## TASK TO COMPLETE
For every line in the records that has the word "agent", make a copy.

[RECORDS TO PROCESS]

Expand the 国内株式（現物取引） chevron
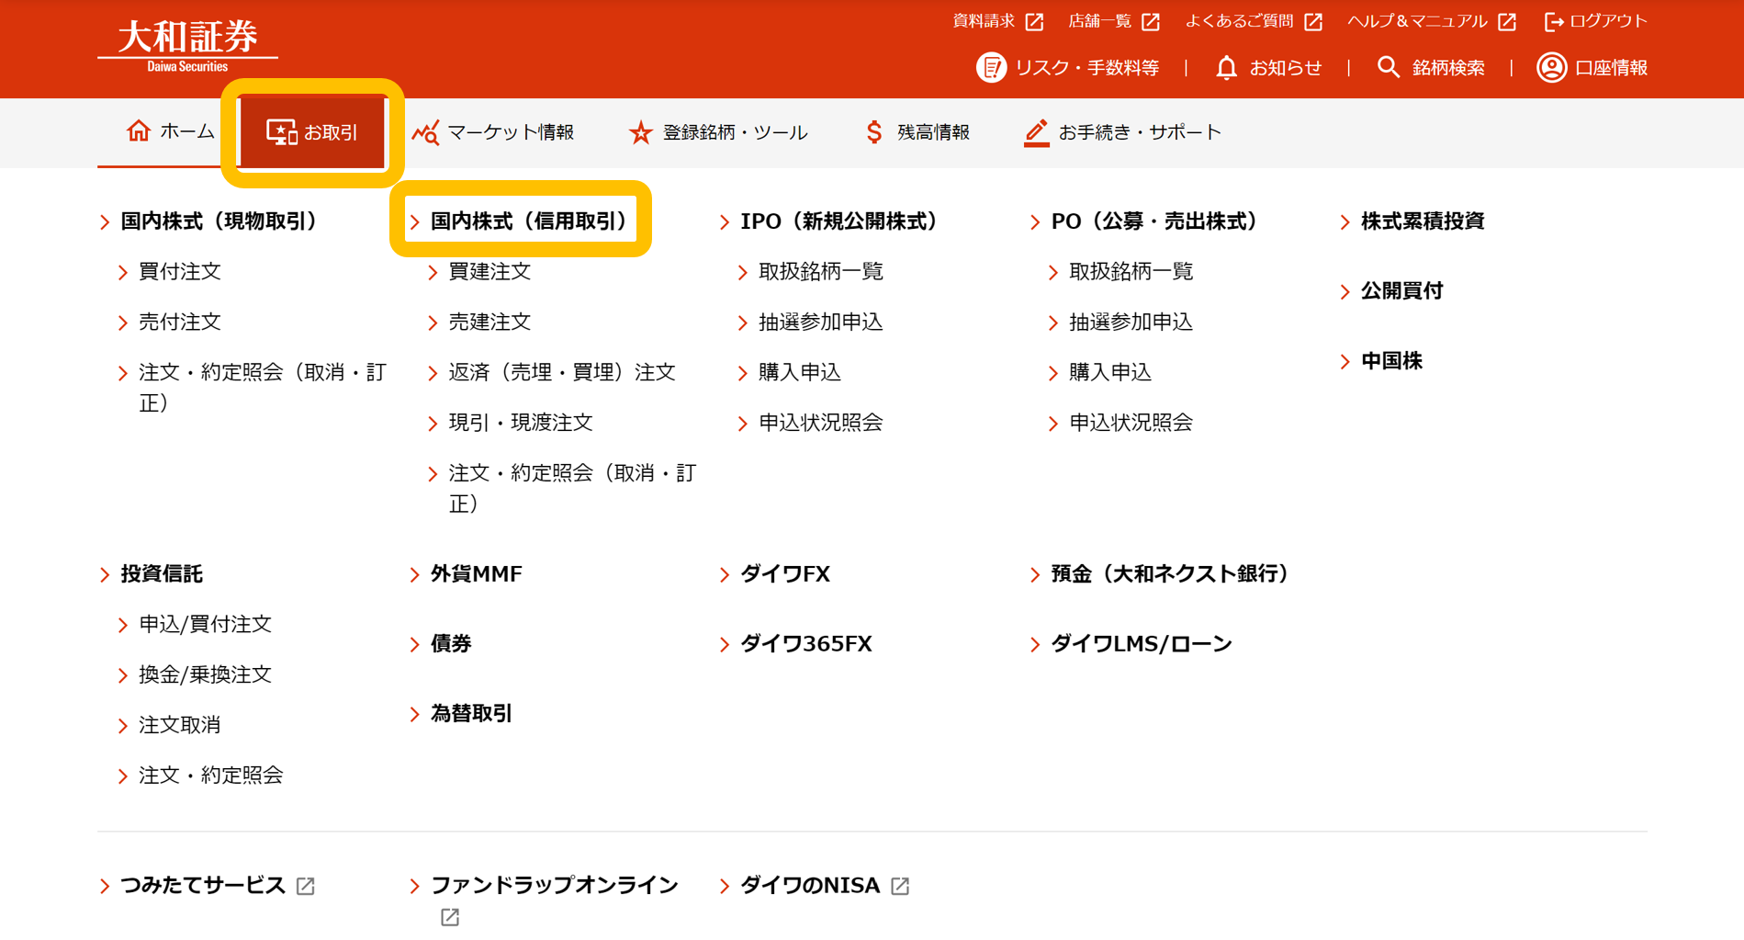1744x940 pixels. [104, 221]
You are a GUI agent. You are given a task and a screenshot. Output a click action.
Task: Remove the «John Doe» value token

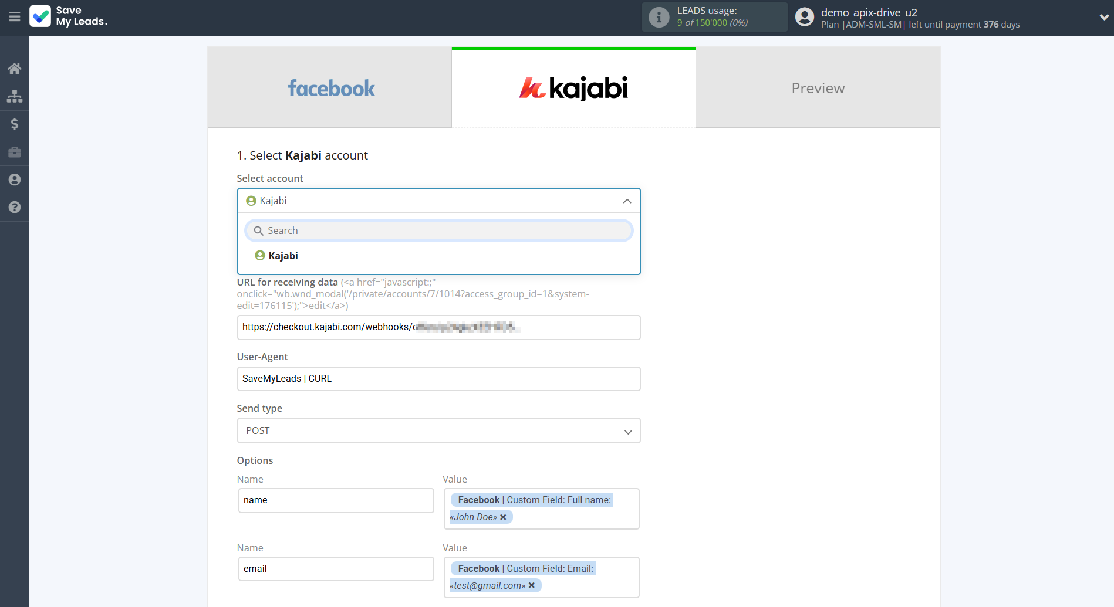coord(503,517)
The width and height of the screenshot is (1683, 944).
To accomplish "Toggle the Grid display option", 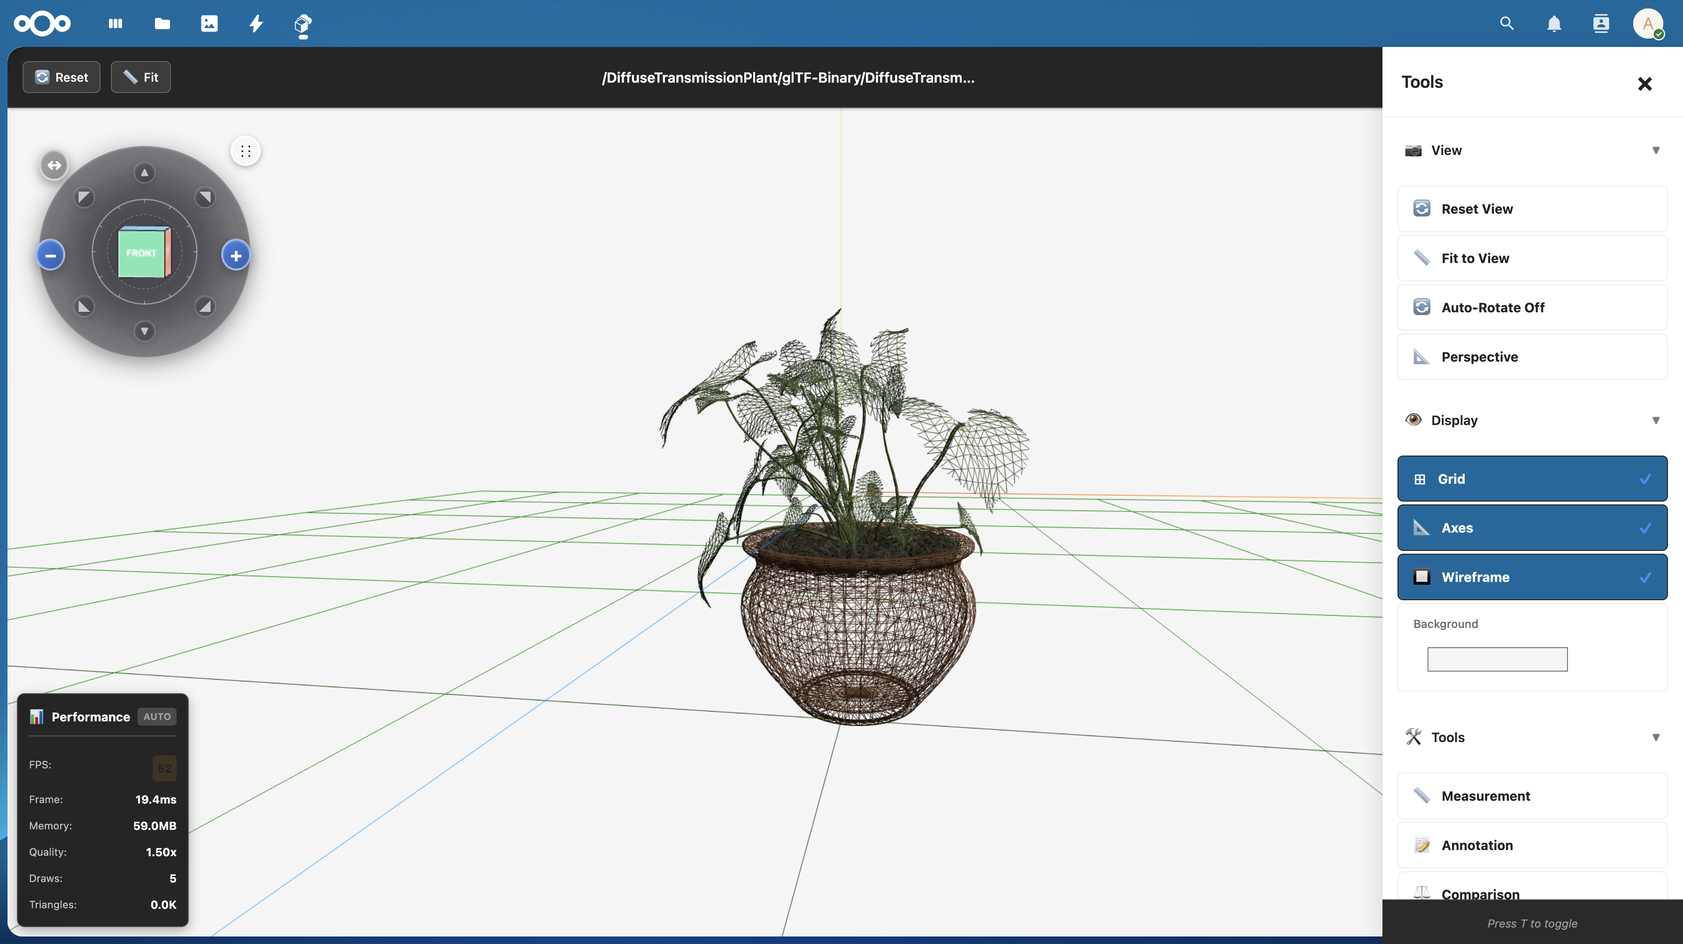I will (1531, 479).
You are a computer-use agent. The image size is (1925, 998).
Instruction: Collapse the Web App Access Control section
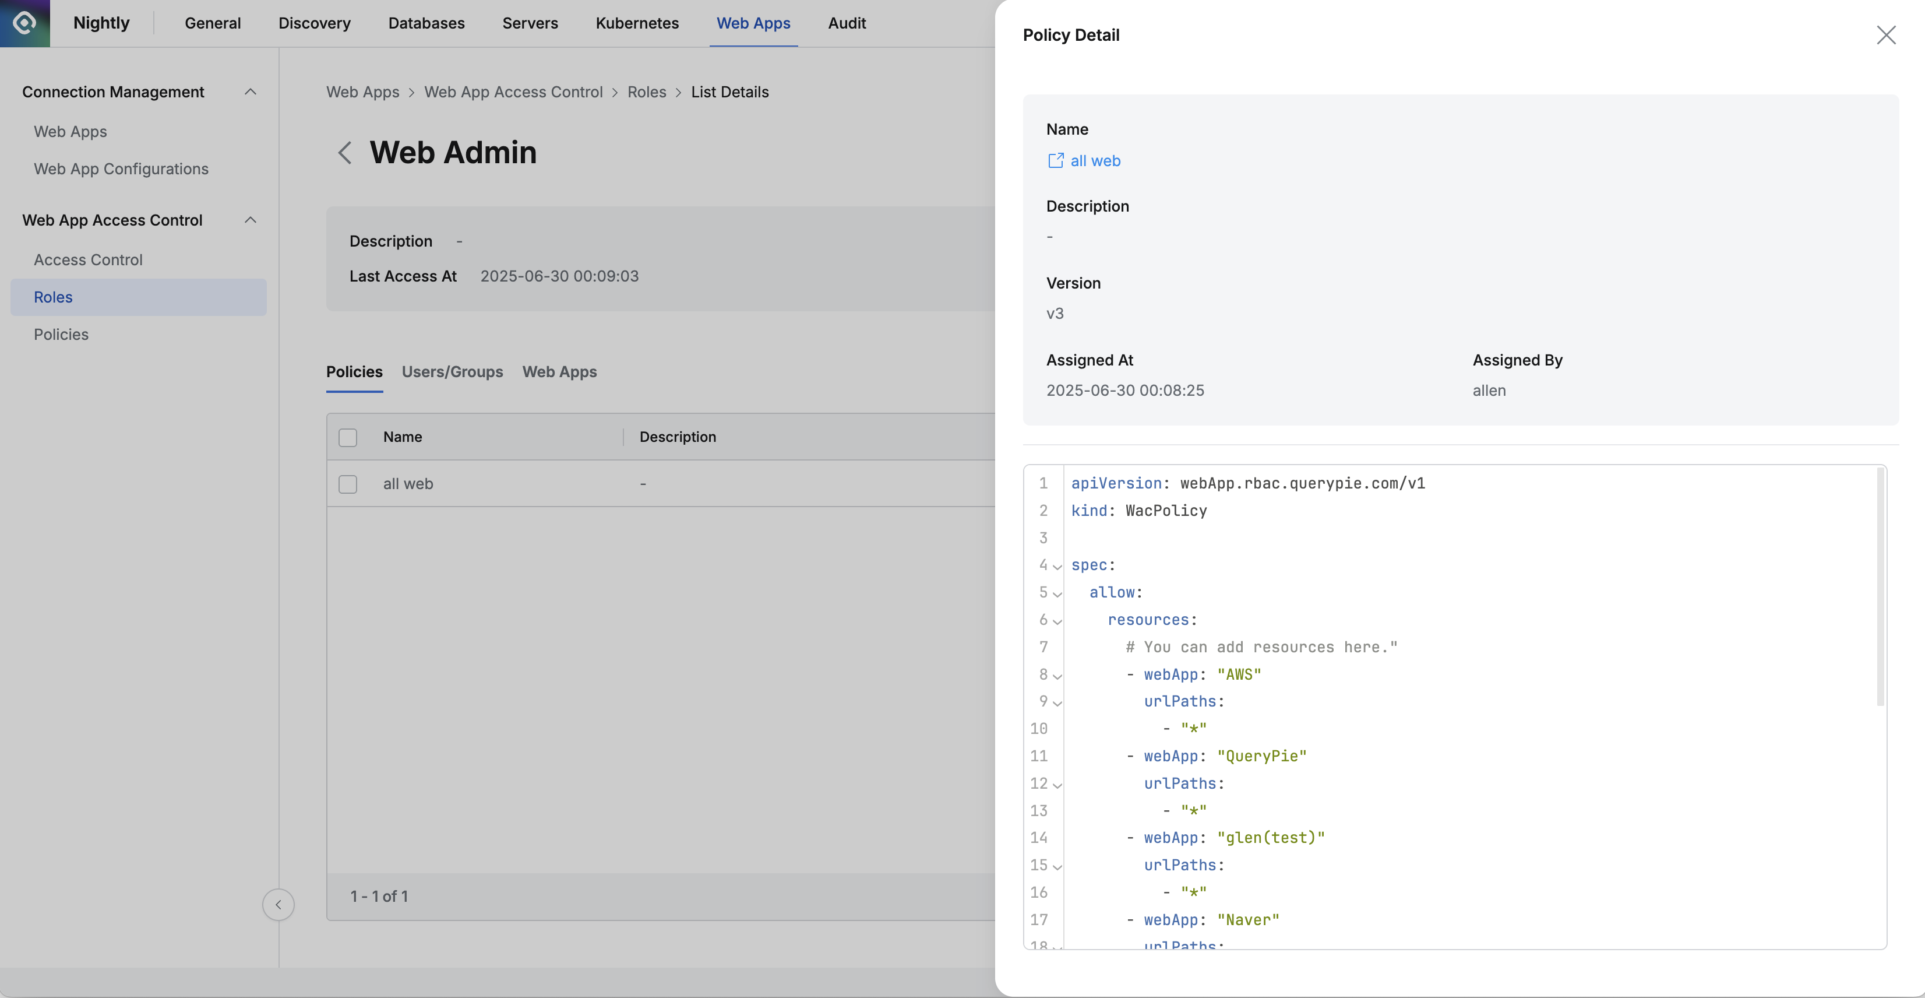click(x=250, y=220)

[/RECORDS TO PROCESS]

## RESULT FOR THIS EXERCISE
You are a GUI agent. You are given a task and a screenshot. Output a click action.
You are a computer-use agent. The image size is (1925, 998).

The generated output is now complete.